### EXTRACT TO READ
User Context (injected into the conversation)
  • CLAUDE.md memory files loaded from a four-level hierarchy:

    • ~/.claude/CLAUDE.md — global, user-level instructions

    • ~/project/CLAUDE.md — project root instructions

    • ~/project/.claude/CLAUDE.md — project-level (alternative location)

    • ~/project/subdir/CLAUDE.md — directory-specific instructions

  • These files are memoized per conversation — loaded once and cached for the duration of the session

The result is a prompt that looks nothing like what you typed. Your simple question arrives at the model surrounded by hundreds of tokens of context that orient it to your project, your preferences, and your current state.

Step 3: Model Reasoning

The assembled context hits the Claude API. The model analyzes the full prompt — your message, the system context, and the conversation history — and decides what to do.

This is where tool selection happens. The model does not just generate text; it can emit structured tool calls as part of its response. Each tool call specifies a tool name and parameters, such as "read the file at path X" or "run this bash command."

### WHAT TO WORK ON
[a] Rewrite the prompt-processing walkthrough between "The assembled context" and "what to do.", inclusive, swapping "assembled context" for "combined context".
[b] Continue the prompt-processing walkthrough from the point where it stops.

Stored data:
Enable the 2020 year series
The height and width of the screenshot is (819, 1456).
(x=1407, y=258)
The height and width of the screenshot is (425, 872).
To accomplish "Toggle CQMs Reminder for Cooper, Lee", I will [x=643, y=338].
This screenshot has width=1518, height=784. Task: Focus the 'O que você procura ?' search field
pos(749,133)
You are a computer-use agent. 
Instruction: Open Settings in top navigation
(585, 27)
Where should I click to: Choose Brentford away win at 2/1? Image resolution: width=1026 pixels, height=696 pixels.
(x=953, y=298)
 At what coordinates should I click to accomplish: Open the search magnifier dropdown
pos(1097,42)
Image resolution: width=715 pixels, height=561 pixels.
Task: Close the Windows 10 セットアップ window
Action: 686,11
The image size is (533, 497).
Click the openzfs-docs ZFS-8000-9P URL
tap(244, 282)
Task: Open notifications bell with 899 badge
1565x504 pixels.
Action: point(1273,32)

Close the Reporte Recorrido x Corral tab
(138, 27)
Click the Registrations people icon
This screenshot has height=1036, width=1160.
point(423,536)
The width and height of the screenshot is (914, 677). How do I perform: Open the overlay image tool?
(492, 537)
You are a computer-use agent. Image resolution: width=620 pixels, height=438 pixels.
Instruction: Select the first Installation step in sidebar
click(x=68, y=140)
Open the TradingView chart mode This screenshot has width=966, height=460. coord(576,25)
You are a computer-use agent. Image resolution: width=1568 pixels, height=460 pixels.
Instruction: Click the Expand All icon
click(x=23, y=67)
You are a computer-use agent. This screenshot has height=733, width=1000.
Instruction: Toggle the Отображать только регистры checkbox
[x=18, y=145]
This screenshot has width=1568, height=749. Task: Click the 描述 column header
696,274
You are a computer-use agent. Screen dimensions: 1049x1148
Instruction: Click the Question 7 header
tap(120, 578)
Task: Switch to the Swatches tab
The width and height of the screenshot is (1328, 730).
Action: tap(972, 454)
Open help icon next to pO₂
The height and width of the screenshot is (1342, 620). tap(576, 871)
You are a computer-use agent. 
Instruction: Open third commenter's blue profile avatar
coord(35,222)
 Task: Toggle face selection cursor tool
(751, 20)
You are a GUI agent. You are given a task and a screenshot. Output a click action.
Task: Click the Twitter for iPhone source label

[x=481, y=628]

### EXERCISE ANSWERS
[a]
The combined context hits the Claude API. The model analyzes the full prompt — your message, the system context, and the conversation history — and decides what to do.

[b]
The model may decide to:

  • Call a single tool (e.g., write a file)

  • Call multiple tools in sequence (planned as a chain of reasoning)

  • Respond with text only (no tools needed)

The key insight: the model is making autonomous decisions about what actions to take. You did not tell it which tools to use. It figured that out from the task description and the available tool set.

Step 4: Permission Evaluation

Before any tool executes, Claude Code checks whether it is allowed to run. Every tool has a checkPermissions method that returns one of three verdicts:

  • Allow — the tool runs immediately with no user interaction

  • Ask — the user is prompted to approve or deny the action

  • Deny — the tool is rejected outright and an error is returned to the model

The permission outcome depends on the current permission mode and any rules defined in your settings. Read operations (like reading a file or running a search) are typically allowed. Write operations (like editing a file or running a shell command) often require approval.

This is a critical safety layer. The model can reason about any action it wants, but it cannot execute anything without passing through this gate. We cover the permission system in depth in Module 4: Permissions & Trust.

Step 5: Tool Execution

Approved tools execute in your local environment. This is real execution — files are written, commands run, searches performed — all within your terminal process. There is no remote sandbox. The tool runs, produces output (stdout, stderr, file contents, search results), and that output is captured.

The captured output becomes a tool result message that is appended to the conversation history. This is the observation that feeds the next reasoning step.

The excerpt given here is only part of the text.